Lambley Gardens & Nursery, 395 Lesters Road,  Ascot,  Victoria 3364
Phone +61 (03) 5343 4303,  Fax +61 (03) 5343 4257

A basket full of vegetables

Every week I pick a basket full of vegetables for our Ballarat children and grandchildren.

Today, the 22nd of April, I’ve still been able to pick a swag of tomatoes. The most productive of the red cherry tomatoes is Felicity, an F1 hybrid bred by a subsidiary of the French seed company Limagrain. This company was started by a group of French farmers in 1965 and is still owned by farmers.

Felicity has a terrific disease resistance package which accounts for its vigour and productivity. It also accounts for its long cropping season from early January until the first heavy frosts here.

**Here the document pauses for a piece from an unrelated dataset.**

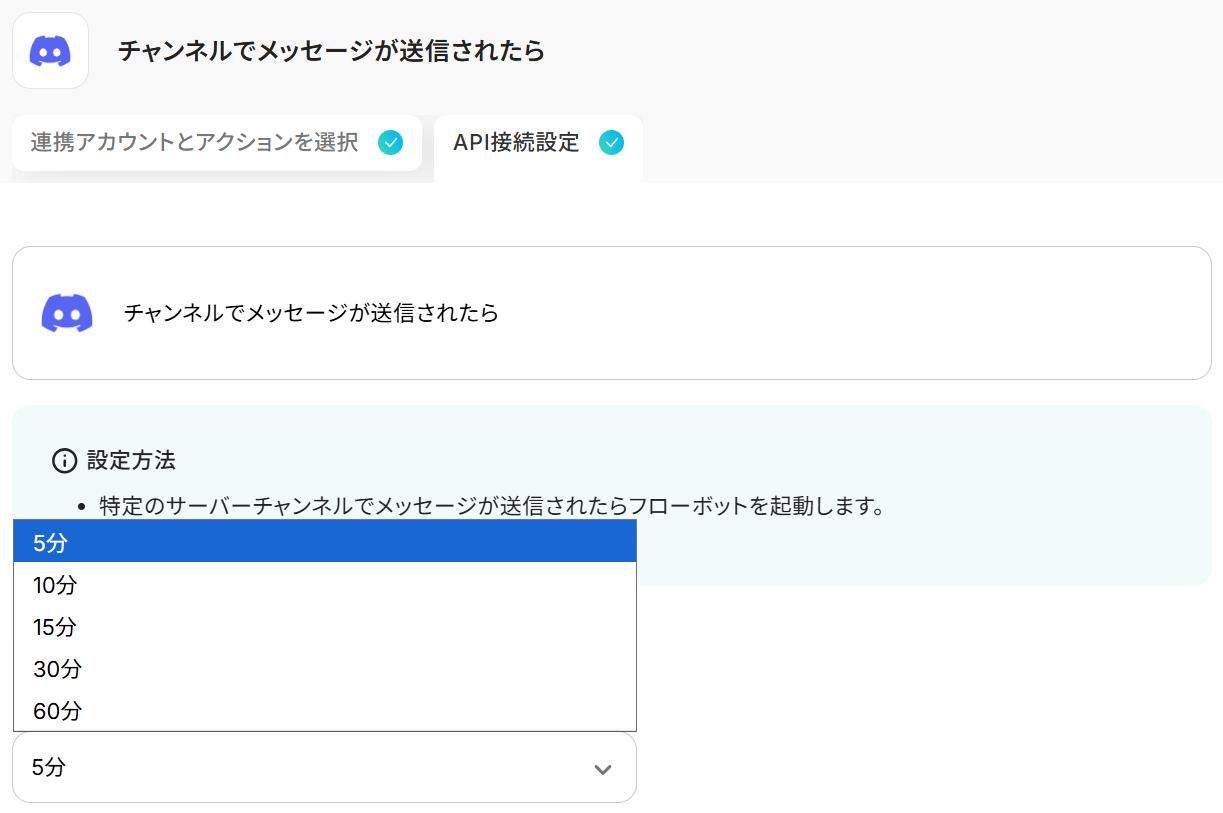
Task: Pick 15分 from the open dropdown list
Action: click(325, 627)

Flavour is excellent and the fruit is resistant to cracking.

I’m still picking a few tomatoes from Zesty F1, a yellow grape variety, which a visitor to the garden, when biting into this variety for the first time, said, in an astonished voice, “Wow it’s like an explosion of the essence of tomato.” This variety is the first to fruit for me and I picked my first handful just after Christmas this season.

Zucchini Nitro F1 h has great resistance to powdery mildew, a blight which polishes off most if not all older varieties of zucchini by early autumn. From a November sowing I picked this variety from January until April by which time I needed the space for other crops. I also planted a couple of seeds of Nitro in early February to see if I could get a late crop. I’ve been picking a one or two fruits a day from this late planting as I have with a Lebanese cucumber called Panama F1. This cucumber is very early to produce and whilst not as prolific from a late sowing I’ve been picking a couple of fruits a day from three plants for the past week or two.

Two years ago it was impossible to buy kale seed anywhere in the world. This worldwide shortage came hot on the heels of kale being declared the new super food. Apparently some people juice kale which doesn’t appeal to me at all. I mostly use it in a chickpea and tomato stew which is something like riballita, a hearty Tuscan soup. Kale keeps its colour well when cooked and I add it to the stew when all the other ingredients are done. In the past I’ve usually grown Black Tuscan Kale but this year I’ve grown one of the northern European varieties, a curly kale called Starbor. Starbor has very crisp tender leaves and you don’t need to discard the centre rib as you do with Tuscan Kale. We direct sowed the kale on the 8th of February. I pick leaves of the kale when needed and expect my half dozen plants to crop until the end of winter.

I sowed my winter carrot crop on the 13th of February and am just now pulling bunches of baby carrots. My youngest grandson, who is three, loves pulling carrots and would have them all out of the soil in an instant if I didn’t stop him. Nelson F1 is the best baby carrot for late autumn and winter cropping. It is very quick to grow and has delicious crisp sweet roots.

Another root crop which my children and grandchildren love is beetroot. They like me to cook this for them. Red Ace F1 is a good all round beetroot which so both good as a baby beet as well as a full size one. Even when it makes a very large size it doesn’t get a hard core. I’ve been harvesting roots from a 25th of January sowing for more than a month now.